Recorded data:

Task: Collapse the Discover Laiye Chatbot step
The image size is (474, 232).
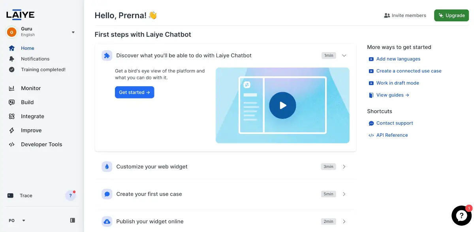Action: [x=344, y=56]
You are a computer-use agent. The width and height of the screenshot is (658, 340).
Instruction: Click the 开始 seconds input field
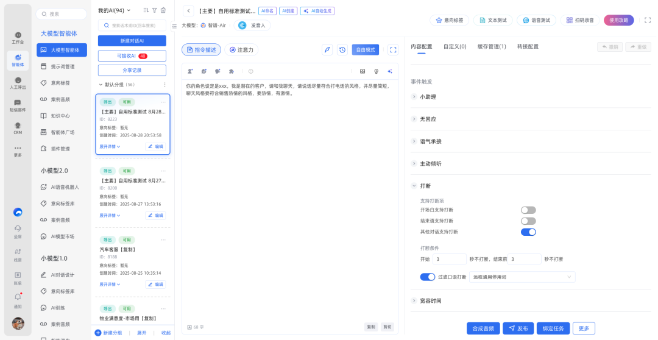point(450,259)
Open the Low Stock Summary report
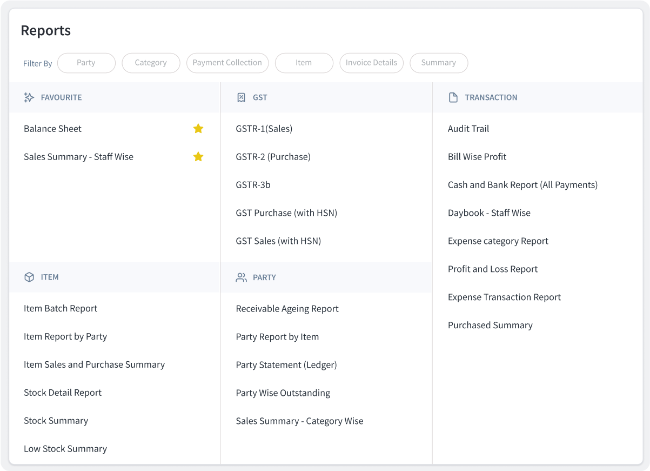Image resolution: width=650 pixels, height=471 pixels. tap(65, 448)
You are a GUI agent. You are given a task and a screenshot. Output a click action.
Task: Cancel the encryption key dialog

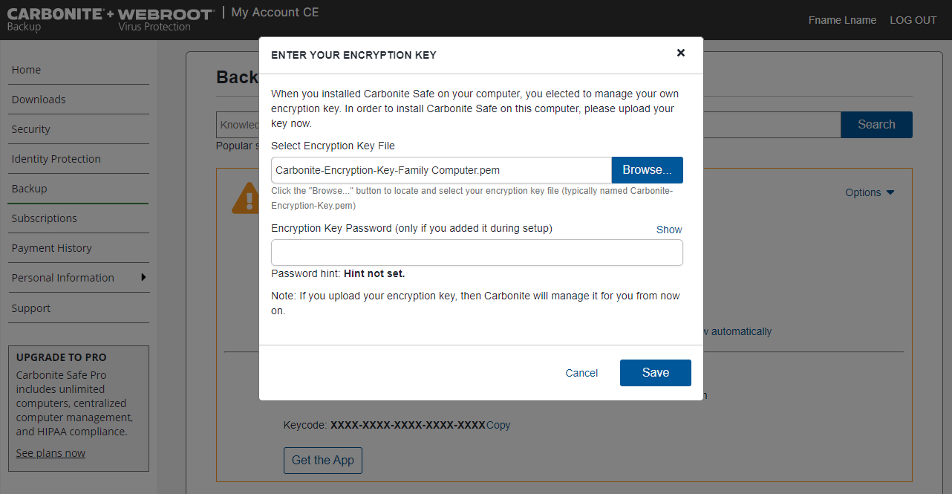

#### DIRECTIONS
None of the pictures should be copied, but every record above must be restated in full.

#### COMPLETED EXERCISE
Task: Collapse the Discover Laiye Chatbot step
The image size is (474, 232).
Action: [x=344, y=56]
You are a computer-use agent. The width and height of the screenshot is (658, 340).
Instruction: Click the 开始 seconds input field
point(450,259)
Open the Low Stock Summary report
Image resolution: width=650 pixels, height=471 pixels. tap(65, 448)
You are a GUI agent. You are given a task and a screenshot. Output a click action.
Task: Cancel the encryption key dialog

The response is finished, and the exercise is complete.